Lors de l’essor du christianisme, tous les autels consacrés aux génies des lieux, aux dianes champêtres, aux elfes et aux fées, ainsi que les cultes qui s’y déroulaient, furent dans un premier temps condamnés et interdits par le clergé naissant.
Saint Éloi part en croisade contre les fées
C'est ainsi que le "bon" saint Éloi, parti convertir les Belges au christianisme, insista fermement, dans son allocution pastorale, sur le blasphème que constituaient aux yeux de Dieu les luminaires et les offrandes placés auprès des rochers, des sources, des arbres, des cavernes et des carrefours.
Le vingt-troisième canon du concile d'Arles, qui s'est tenu en 442, proscrivit à son tour le culte des arbres, des pierres et des fontaines. Ces prohibitions furent reprises par des conciles ultérieurs, tels que celui de Tours, en 567, celui de Leptines, près de Binche, en 743, qui contient un florilège des principales superstitions qui animaient les Belges aux temps du paganisme, et enfin celui de Nantes, en 900.
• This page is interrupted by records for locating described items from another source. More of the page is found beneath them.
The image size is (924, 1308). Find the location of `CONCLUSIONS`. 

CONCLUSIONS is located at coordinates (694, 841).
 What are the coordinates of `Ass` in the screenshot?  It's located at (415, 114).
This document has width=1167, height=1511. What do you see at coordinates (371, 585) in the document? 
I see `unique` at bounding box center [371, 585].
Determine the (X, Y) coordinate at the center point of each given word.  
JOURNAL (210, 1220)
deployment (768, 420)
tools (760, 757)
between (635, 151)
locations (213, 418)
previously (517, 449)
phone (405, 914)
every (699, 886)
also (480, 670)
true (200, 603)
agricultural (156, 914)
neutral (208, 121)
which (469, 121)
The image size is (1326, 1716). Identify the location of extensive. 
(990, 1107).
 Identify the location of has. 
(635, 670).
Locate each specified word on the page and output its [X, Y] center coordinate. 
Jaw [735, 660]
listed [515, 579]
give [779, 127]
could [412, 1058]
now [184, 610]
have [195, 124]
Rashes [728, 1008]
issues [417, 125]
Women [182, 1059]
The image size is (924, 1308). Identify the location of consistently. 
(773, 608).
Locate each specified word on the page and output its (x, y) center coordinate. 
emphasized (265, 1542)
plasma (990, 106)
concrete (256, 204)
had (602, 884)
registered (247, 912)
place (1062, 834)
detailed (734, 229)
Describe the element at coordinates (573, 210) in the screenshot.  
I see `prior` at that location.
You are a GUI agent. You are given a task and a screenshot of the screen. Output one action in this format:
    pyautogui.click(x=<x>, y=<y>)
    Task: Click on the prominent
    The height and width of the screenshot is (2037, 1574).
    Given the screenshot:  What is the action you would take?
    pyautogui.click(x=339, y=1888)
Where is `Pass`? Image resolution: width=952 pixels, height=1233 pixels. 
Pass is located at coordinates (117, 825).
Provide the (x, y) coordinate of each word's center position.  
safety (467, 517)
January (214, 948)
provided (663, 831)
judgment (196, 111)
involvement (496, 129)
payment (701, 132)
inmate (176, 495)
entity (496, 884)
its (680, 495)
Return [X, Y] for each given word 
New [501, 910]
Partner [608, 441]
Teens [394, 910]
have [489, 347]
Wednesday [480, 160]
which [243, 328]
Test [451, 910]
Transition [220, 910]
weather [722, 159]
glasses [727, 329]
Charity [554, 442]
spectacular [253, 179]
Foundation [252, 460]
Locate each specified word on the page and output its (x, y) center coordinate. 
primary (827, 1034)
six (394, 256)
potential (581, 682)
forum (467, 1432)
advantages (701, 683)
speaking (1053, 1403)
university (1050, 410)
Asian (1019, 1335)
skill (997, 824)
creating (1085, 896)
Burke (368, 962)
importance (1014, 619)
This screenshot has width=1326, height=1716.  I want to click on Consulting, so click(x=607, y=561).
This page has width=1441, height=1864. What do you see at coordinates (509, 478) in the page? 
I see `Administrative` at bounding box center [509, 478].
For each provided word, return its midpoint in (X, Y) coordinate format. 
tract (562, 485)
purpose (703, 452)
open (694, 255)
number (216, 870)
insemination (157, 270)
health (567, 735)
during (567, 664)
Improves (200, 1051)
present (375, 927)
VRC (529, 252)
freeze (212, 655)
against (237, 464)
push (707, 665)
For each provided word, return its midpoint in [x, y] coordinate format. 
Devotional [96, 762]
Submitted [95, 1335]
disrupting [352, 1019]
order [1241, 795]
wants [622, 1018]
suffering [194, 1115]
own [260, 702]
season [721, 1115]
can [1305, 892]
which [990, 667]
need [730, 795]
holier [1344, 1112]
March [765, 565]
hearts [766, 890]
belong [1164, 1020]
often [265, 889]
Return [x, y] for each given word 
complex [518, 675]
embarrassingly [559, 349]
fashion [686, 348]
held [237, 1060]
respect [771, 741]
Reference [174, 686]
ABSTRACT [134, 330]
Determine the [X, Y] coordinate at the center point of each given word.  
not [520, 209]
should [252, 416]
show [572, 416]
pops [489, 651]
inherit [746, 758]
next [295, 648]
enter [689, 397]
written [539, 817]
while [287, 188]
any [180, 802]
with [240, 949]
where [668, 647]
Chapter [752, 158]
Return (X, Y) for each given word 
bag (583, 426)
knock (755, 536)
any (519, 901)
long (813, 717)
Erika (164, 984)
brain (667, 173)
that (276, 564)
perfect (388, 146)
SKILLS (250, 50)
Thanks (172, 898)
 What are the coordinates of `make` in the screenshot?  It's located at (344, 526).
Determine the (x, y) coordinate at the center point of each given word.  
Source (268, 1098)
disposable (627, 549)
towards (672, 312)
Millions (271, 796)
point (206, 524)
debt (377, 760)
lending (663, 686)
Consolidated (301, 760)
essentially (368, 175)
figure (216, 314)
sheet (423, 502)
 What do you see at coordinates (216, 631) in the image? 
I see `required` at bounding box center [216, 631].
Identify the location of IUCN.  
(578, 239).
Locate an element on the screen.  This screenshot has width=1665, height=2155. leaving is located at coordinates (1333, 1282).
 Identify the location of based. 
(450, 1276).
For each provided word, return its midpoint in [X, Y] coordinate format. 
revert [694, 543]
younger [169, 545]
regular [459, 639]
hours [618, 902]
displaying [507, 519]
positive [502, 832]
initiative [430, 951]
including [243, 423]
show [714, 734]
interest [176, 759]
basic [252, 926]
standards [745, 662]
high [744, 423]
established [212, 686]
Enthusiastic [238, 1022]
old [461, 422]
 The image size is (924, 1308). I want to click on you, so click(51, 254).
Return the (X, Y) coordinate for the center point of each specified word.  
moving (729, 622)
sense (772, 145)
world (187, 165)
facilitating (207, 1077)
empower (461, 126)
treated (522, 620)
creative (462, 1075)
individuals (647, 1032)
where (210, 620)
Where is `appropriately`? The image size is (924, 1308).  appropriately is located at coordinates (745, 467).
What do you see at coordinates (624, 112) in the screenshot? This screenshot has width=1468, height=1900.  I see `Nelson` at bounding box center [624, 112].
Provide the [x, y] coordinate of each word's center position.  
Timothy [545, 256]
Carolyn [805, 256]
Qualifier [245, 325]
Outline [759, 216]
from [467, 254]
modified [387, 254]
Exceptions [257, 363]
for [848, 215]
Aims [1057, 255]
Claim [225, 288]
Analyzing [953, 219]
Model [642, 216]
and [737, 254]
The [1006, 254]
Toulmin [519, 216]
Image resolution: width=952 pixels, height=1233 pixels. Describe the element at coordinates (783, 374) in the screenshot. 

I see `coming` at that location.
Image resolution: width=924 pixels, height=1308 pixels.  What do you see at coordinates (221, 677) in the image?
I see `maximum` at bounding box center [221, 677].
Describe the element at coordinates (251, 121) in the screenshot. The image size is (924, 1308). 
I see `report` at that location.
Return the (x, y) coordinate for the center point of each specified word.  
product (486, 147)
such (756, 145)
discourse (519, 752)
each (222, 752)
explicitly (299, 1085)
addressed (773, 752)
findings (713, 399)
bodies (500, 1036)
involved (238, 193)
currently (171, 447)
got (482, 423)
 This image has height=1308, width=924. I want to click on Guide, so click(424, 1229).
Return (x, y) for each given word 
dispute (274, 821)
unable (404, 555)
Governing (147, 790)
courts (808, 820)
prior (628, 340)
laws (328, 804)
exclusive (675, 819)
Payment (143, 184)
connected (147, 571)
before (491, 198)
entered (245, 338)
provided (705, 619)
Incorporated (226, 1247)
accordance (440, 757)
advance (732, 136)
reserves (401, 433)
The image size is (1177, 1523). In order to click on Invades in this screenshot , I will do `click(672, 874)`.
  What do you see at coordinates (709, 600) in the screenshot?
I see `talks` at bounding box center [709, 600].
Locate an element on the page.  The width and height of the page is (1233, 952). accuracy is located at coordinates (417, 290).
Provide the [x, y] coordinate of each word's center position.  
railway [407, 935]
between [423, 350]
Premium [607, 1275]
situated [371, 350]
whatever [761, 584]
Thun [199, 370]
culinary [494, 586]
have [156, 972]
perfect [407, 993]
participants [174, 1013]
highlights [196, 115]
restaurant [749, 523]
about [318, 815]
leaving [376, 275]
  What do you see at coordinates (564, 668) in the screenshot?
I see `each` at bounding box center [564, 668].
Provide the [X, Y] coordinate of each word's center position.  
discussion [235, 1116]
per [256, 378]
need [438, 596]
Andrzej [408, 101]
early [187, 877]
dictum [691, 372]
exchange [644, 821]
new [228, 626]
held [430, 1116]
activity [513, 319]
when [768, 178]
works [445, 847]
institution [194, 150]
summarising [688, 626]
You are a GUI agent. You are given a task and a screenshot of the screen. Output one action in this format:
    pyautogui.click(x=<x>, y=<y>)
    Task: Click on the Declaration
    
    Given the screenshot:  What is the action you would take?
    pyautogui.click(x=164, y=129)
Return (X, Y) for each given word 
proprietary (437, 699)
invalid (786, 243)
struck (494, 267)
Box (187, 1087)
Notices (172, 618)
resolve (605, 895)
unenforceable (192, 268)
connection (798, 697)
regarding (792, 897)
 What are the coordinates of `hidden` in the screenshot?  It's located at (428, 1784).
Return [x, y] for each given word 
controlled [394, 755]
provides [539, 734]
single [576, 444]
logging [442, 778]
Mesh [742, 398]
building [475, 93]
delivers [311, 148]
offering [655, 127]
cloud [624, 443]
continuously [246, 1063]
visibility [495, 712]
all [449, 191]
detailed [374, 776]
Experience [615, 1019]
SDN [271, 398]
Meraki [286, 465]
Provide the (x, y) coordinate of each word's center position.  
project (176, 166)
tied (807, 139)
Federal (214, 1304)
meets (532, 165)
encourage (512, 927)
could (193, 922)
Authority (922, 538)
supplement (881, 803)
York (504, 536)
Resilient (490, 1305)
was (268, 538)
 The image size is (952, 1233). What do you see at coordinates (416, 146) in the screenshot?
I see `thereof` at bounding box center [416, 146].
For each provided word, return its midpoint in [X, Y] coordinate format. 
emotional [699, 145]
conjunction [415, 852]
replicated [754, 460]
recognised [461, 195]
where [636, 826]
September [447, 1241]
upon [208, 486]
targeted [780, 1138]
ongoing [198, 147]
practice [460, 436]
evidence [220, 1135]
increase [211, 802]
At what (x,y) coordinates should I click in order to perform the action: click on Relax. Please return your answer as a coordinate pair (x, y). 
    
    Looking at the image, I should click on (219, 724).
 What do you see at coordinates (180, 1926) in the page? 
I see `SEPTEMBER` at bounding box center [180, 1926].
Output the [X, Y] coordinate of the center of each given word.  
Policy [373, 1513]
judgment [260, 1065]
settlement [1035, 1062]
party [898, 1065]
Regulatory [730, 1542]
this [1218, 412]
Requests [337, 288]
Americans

Un capitulaire d'Aix-la-Chapelle, datant de l'an 789, taxe de sacrilèges les païens récalcitrants qui continuent à allumer des feux la nuit près des arbres, des pierres levées et des fontaines, en hommage aux entités féeriques qui y avaient élu domicile. Les lois de Luitprand renouvelèrent l'interdiction.
Mais toutes ces mesures se révélèrent inefficaces. Le peuple, siècle après siècle, continuait à braver les interdits pour aller rendre ses hommages au petit peuple des fées. Aussi, les gens d'Église furent-ils amenés peu à peu à reconvertir ces temples païens en lieux de culte chrétiens. Alfred Maury explique : "Ces forêts sacrées que les Celtes avaient si longtemps honorées comme la demeure des divinités, dans lesquelles ils n'entraient que comme dans un sanctuaire, l'âme saisie d'une crainte religieuse, ces forêt, dis-je, continuèrent à inspirer le même respect, la même vénération. Des images pieuses furent placées sur les arbres jusqu'alors adorés, sur le chêne, le hêtre, le tilleul et l'aubépine ; et le peuple, en venant, selon son antique coutume, se prosterner sous leur ombre, honora presque à son insu un nouveau dieu." (A. MAURY, Les Fées au Moyen Age - Paris - 1843).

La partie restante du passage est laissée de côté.